→ **Belge Alıntısı**:
Gaybet-i Kübrâ Dönemi: İmâmiyye Şîası’na göre, 328/940 yılından
itibaren Gaybet-i Kübrâ (Büyük Gizlilik) başlamıştır. Dördüncü sefir
Semârrî’nin vefatıylı birlikte başlayan bu dönem liderlik sandalyesinde
büyük bir boşluk yarattı. Bunun üzerine İmâmî alim ve fakihleri, meydana
gelen boşluğu doldurabilmek için büyük çaba sarfederek önceki döneme
(imamlar dönemi) nispetle faaliyet sahalarını daha da genişlettiler.
Başlangıçtaki, gaybetin kaç türlü olacağı ve hangi gaybetin daha uzun
süreceği gibi ihtilaf ve soru işaretlerinin ortadan kalkmasından sonra, Büyük
Gaybet’in kıyamete kadar süreceği konusunda görüş birliğine vardılar.
Bununla birlikte, hayatta farzedilen on ikinci imamın Şiî toplumuyla
doğrudan temas kuramaması nedeniyle, toplumu olası bir dağılmadan
korumak amacıyla hal çareleri aramaya başladılar.

→ **Verilen Malzeme**:
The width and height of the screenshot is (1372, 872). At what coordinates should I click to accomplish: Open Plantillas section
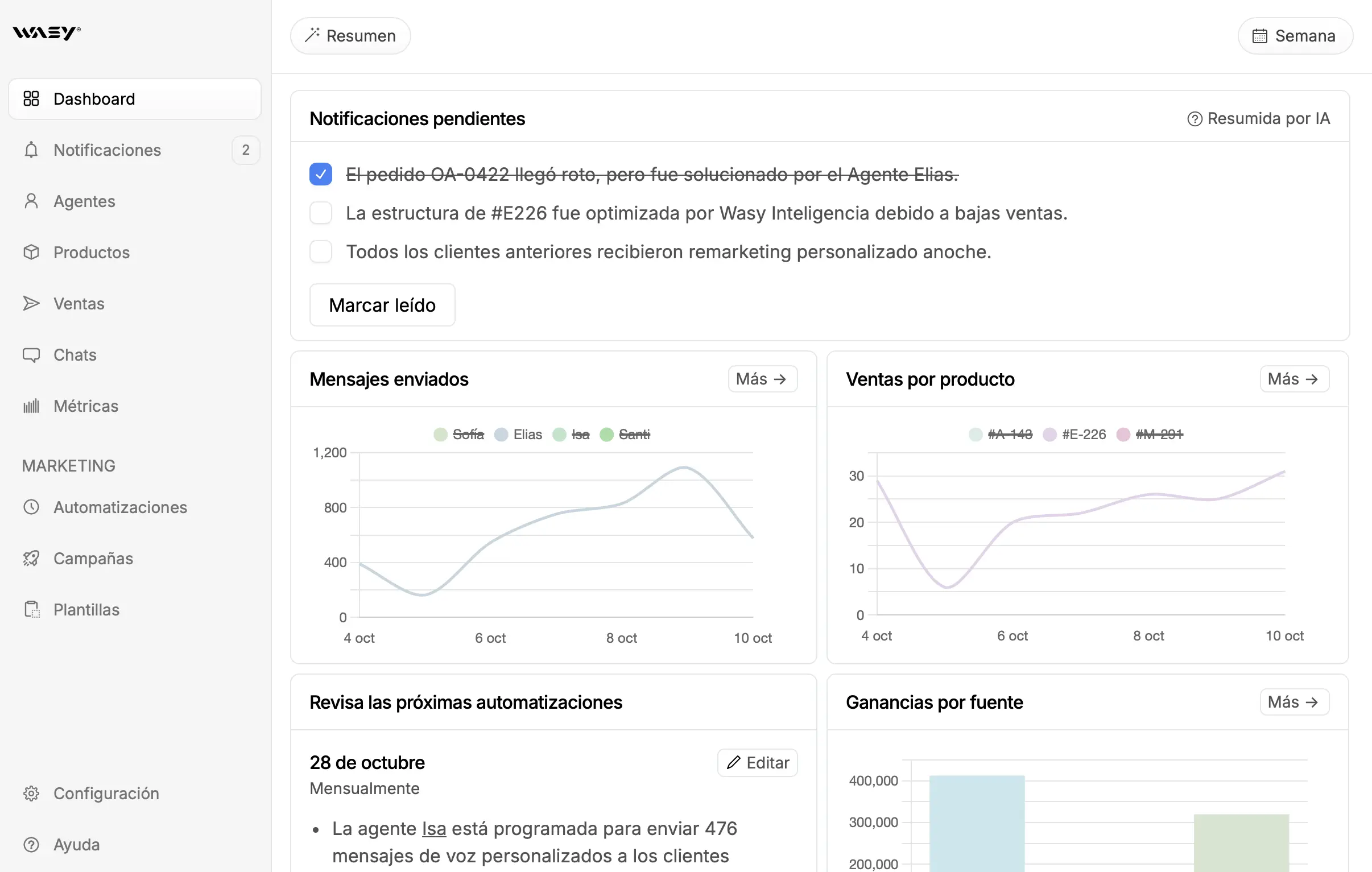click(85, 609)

---

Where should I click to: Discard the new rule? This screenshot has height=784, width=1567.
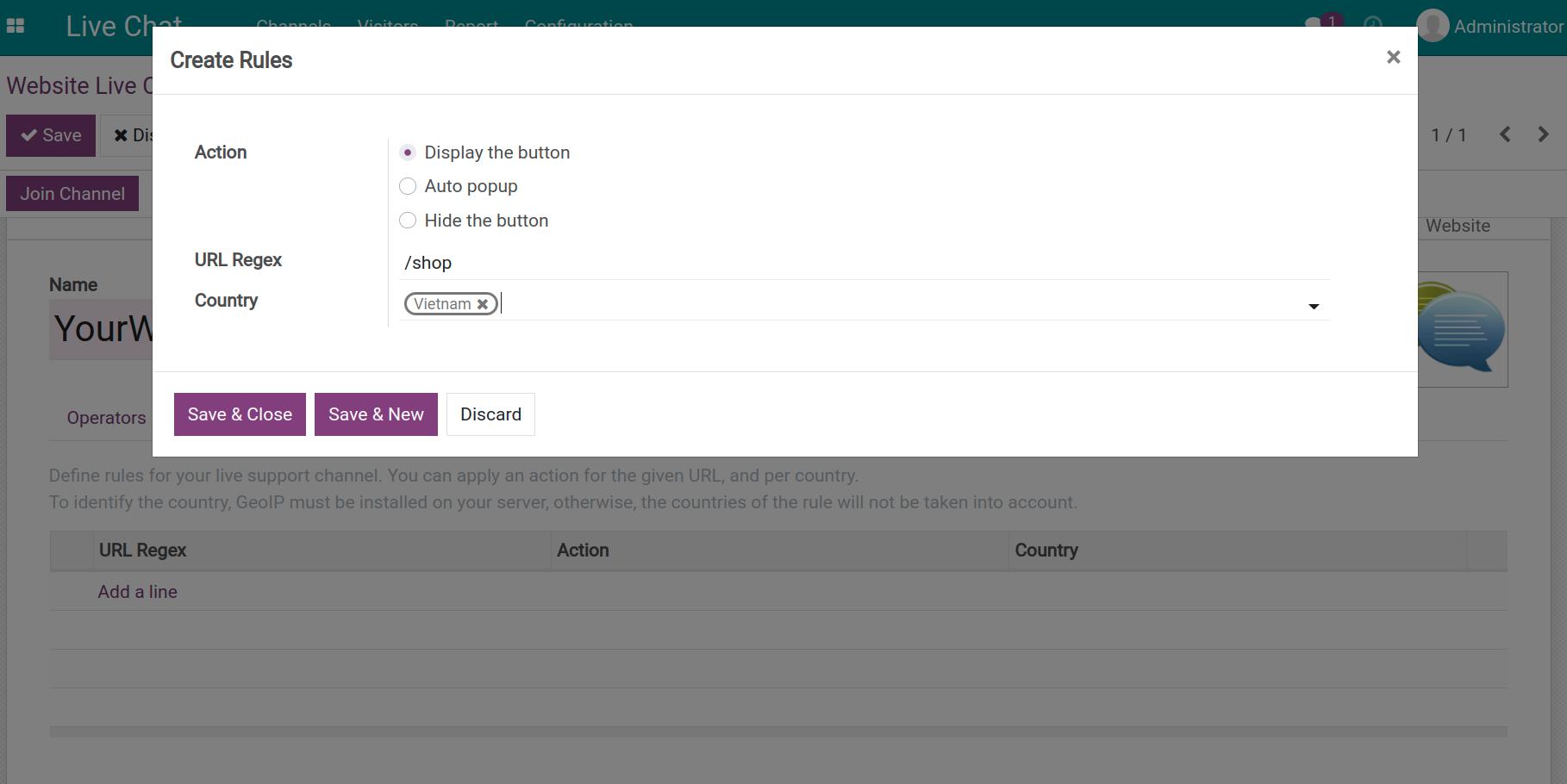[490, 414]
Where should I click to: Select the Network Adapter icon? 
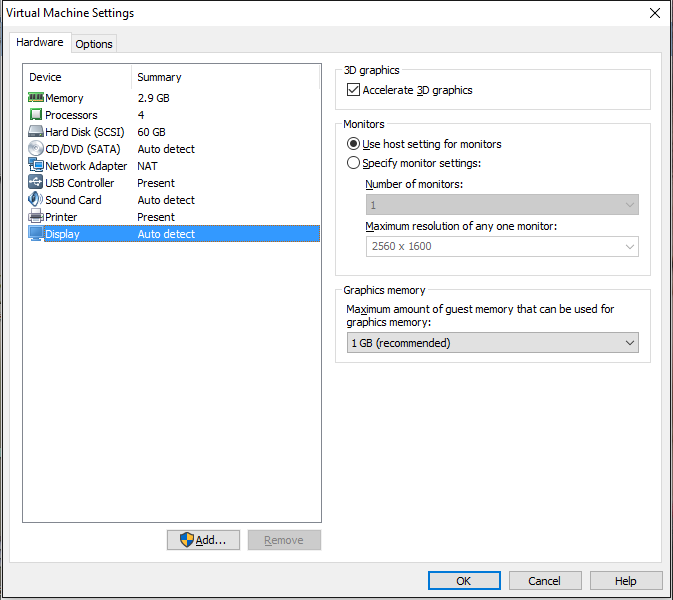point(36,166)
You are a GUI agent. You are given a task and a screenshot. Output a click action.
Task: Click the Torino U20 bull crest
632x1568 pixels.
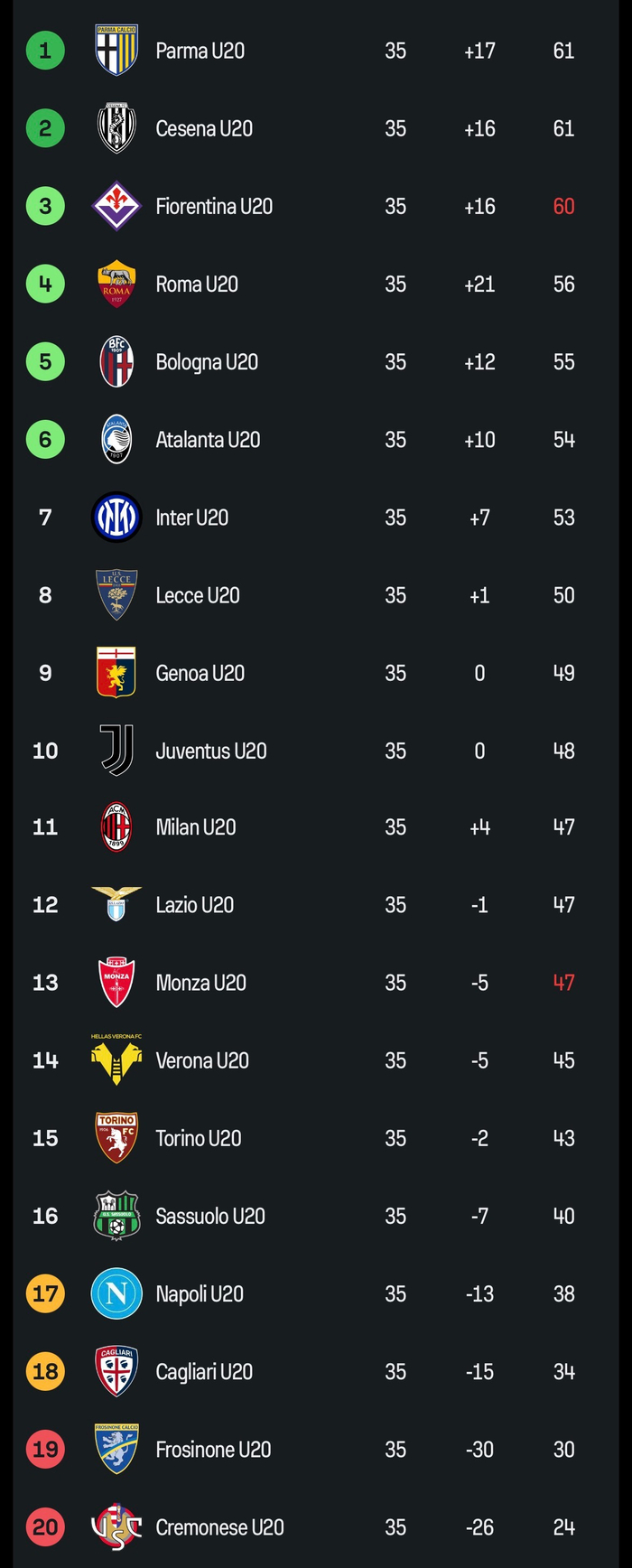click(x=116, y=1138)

* * *

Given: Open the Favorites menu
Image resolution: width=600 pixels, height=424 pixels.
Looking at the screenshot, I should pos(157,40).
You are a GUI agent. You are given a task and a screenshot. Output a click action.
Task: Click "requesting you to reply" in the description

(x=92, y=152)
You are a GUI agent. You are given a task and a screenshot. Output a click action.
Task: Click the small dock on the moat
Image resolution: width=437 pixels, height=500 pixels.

→ **Alıştırma Görevleri**:
a) Gaybet-i Kübrâ metnine göre bu dönem hangi yıldan itibaren başlamıştır?
b) Gaybet-i Kübrâ metninde İmâmî alim ve fakihlerinin yaptığı belirtilen bütün işleri sıralayın.

→ **Görev Çözümleri**:
a) 328/940 yılından itibaren.

b)
- Boşluğu doldurabilmek için büyük çaba sarf ettiler.
- Faaliyet sahalarını önceki döneme nispetle daha da genişlettiler.
- Büyük Gaybet'in kıyamete kadar süreceği konusunda görüş birliğine vardılar.
- Toplumu olası bir dağılmadan korumak için hal çareleri aramaya başladılar.